§ EJERCICIO ESCRITO 1: Copia otra vez, sin ningún cambio, el tramo de las filas que empieza en la primera fila y termina en la línea que contiene "will [37, 63].", con ambos extremos incluidos.

§ FRAGMENTO SELECCIONADO:
===============

Considerando esto de los días especiales, fruto de la sicosis que padece la humanidad, vino a mi mente un día especial, extraordinario, trascendental. Un día señalado desde hace miles de años, pero —al parecer— olvidado por la mayor parte del género humano. Se trata de un día que algunos esperan con alborozo, y que otros miran con terror. ¿A qué día nos referimos? ¿Qué nombre tiene? ¿A quién está consagrado?

El apóstol Juan le llama el gran día del Dios Todopoderoso.
El libro Job le llama el día del furor de Dios.
Isaías nos dice que es el día de venganza del Altísimo.
Joel le llama el día grande y espantoso de Jehová.
Sofonías lo menciona como el día de la ira de Dios.
Malaquías nos dice que será un día ardiente como un horno.
Pablo le llama el día de Jesucristo.

Con razón exclama Jeremías: «¡Cuan grande es aquel día! tanto que no hay otro semejante a él». Por supuesto, el Día de Dios no se limita a un tiempo de 24 horas. En algunos pasajes de la Escritura —el mencionado Día— se refiere al tiempo cuando Dios visita en juicio a alguna nación para darle su justo merecido. En la mayoría de los pasajes se refiere al día en que nuestro Señor Jesucristo descenderá del cielo con grande poder y gloria para juzgar a las naciones y establecer su reino. Y en otros pasajes se refiere al Dia del Juicio Final.

El Día de Dios es aquel en que el hombre tiene que presentarse delante del Todopoderoso para recibir el galardón de los justos o la sentencia de condenado que espera a los réprobos. El Día de Dios tiene dos frases: para los convertidos a Jesucristo es un día de triunfo y gloria. Para los inconversos es un día de tinieblas, terror y espanto. Con respecto a estos últimos, dice la Palabra de Dios: Aquel día «cambiaréis de parecer y veréis la diferencia que hay entre el justo y el malvado, entre el que sirve a Dios y el que no le sirve».

II. COMO SERÁ EL DÍA DE DIOS

Ya tienes, amigo lector, una idea general de lo que es el Día de Dios. Y, a continuación, vamos a ver lo que les espera en aquel Día a los hijos de Israel, a los cristianos evangélicos, y a esas multitudes que van por los caminos de la vida pisoteando la ley divina, burlándose de la justicia, escarneciendo al Salvador, y blasfemando el nombre de Dios.

En lo que se refiere a Israel, el Día de Dios será de arrepentimiento y salvación. Dice el profeta Zacarías: «El Día del Señor habrá gran llanto en Jerusalén … Cada linaje de la tierra se lamentará por sí … Dios salvará en aquel día a su pueblo … Porque los hijos de Israel serán engrandecidos en su tierra como piedras de corona, y morarán en ella confiadamente. En aquel Día, Jehová será rey sobre toda la tierra».

===============

§ MATERIAL DE TRABAJO:
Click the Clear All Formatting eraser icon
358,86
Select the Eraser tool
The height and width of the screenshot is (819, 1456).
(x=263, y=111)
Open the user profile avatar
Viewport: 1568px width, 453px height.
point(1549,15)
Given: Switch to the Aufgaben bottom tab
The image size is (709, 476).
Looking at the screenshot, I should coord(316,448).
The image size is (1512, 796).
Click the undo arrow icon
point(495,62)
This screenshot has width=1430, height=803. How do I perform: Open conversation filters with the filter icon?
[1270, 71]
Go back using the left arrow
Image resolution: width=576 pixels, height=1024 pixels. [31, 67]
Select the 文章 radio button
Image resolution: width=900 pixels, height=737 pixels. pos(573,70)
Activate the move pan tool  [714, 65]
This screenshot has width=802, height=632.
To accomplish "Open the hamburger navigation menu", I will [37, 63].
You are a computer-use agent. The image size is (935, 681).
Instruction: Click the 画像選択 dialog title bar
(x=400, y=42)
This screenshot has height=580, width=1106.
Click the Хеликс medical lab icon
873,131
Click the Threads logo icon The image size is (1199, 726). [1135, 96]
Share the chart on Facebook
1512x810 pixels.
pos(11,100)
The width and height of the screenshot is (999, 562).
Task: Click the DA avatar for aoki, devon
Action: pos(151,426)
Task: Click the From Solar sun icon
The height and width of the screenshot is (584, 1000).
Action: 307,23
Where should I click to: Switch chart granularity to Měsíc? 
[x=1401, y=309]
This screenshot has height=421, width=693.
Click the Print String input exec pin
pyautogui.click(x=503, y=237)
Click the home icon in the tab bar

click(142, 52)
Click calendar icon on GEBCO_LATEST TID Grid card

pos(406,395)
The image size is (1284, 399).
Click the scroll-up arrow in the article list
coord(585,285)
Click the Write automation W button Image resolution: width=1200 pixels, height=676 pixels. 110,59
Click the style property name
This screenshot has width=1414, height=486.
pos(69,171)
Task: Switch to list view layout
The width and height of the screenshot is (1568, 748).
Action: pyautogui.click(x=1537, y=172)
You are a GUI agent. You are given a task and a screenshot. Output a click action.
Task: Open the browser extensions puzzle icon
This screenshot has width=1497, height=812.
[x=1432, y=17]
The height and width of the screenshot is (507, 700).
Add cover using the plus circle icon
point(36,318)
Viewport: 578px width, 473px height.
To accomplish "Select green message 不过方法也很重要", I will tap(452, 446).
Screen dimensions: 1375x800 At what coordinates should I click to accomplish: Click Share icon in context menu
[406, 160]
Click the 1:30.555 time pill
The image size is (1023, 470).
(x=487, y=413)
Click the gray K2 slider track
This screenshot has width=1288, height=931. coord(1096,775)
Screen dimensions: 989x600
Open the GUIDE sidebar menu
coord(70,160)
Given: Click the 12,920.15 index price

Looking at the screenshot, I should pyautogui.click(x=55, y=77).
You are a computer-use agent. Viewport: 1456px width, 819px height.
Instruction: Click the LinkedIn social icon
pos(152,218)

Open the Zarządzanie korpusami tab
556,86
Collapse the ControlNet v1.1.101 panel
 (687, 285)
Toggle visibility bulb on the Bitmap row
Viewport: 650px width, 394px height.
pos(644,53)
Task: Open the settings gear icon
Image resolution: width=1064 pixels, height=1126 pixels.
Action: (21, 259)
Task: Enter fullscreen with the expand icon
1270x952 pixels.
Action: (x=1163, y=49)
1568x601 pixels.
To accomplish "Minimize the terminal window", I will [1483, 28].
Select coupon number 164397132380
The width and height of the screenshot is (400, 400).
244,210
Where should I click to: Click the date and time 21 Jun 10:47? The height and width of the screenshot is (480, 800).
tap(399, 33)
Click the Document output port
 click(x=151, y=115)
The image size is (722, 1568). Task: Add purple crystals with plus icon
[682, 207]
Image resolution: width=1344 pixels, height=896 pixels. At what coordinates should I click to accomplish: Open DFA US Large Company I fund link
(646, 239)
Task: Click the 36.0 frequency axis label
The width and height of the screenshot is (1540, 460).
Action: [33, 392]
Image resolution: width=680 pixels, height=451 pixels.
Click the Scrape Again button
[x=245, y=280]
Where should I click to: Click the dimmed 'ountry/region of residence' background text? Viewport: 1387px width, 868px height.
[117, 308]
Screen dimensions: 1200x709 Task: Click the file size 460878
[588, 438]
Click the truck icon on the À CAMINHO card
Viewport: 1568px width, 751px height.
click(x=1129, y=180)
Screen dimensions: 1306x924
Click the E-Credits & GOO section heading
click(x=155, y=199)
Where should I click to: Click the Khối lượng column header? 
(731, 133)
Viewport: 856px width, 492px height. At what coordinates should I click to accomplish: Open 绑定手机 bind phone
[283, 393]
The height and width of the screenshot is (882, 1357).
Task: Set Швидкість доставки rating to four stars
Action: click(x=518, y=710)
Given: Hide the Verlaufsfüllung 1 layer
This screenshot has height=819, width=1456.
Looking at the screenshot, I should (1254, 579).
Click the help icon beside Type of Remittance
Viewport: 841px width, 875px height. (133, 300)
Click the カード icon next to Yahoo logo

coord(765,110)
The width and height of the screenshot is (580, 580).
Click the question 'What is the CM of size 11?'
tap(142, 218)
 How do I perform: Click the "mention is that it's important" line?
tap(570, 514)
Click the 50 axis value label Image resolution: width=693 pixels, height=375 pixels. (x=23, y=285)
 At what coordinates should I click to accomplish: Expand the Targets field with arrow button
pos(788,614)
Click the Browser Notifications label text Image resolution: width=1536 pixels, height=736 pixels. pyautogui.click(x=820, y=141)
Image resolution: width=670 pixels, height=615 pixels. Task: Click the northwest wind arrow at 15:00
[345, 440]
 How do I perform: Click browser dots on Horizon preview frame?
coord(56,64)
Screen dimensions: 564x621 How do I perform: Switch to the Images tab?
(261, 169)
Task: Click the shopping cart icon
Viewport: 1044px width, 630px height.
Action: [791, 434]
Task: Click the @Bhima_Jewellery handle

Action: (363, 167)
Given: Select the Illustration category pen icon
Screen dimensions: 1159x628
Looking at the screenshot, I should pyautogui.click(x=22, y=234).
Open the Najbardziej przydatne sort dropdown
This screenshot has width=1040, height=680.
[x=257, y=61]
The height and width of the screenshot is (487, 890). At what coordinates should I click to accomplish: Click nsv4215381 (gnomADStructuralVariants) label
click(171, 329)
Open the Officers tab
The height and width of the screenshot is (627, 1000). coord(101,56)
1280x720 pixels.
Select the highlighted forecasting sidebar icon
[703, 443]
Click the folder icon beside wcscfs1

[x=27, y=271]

===============

§ EJERCICIO ESCRITO 2:
Responde según el fragmento sobre el Día de Dios:
(a) ¿Cómo llama Joel a ese día?
(b) ¿Qué será el Día de Dios para Israel?
(c) ¿Qué clase de día es para los convertidos a Jesucristo?

§ RESULTADO ESPERADO 1:
Click the Clear All Formatting eraser icon
358,86
Select the Eraser tool
The height and width of the screenshot is (819, 1456).
(x=263, y=111)
Open the user profile avatar
Viewport: 1568px width, 453px height.
point(1549,15)
Given: Switch to the Aufgaben bottom tab
The image size is (709, 476).
Looking at the screenshot, I should coord(316,448).
The image size is (1512, 796).
Click the undo arrow icon
point(495,62)
This screenshot has width=1430, height=803. How do I perform: Open conversation filters with the filter icon?
[1270, 71]
Go back using the left arrow
Image resolution: width=576 pixels, height=1024 pixels. [31, 67]
Select the 文章 radio button
Image resolution: width=900 pixels, height=737 pixels. pos(573,70)
Activate the move pan tool  [714, 65]
This screenshot has width=802, height=632.
To accomplish "Open the hamburger navigation menu", I will [37, 63].

§ RESULTADO ESPERADO 2:
(a) El día grande y espantoso de Jehová.
(b) Un día de arrepentimiento y salvación.
(c) Un día de triunfo y gloria.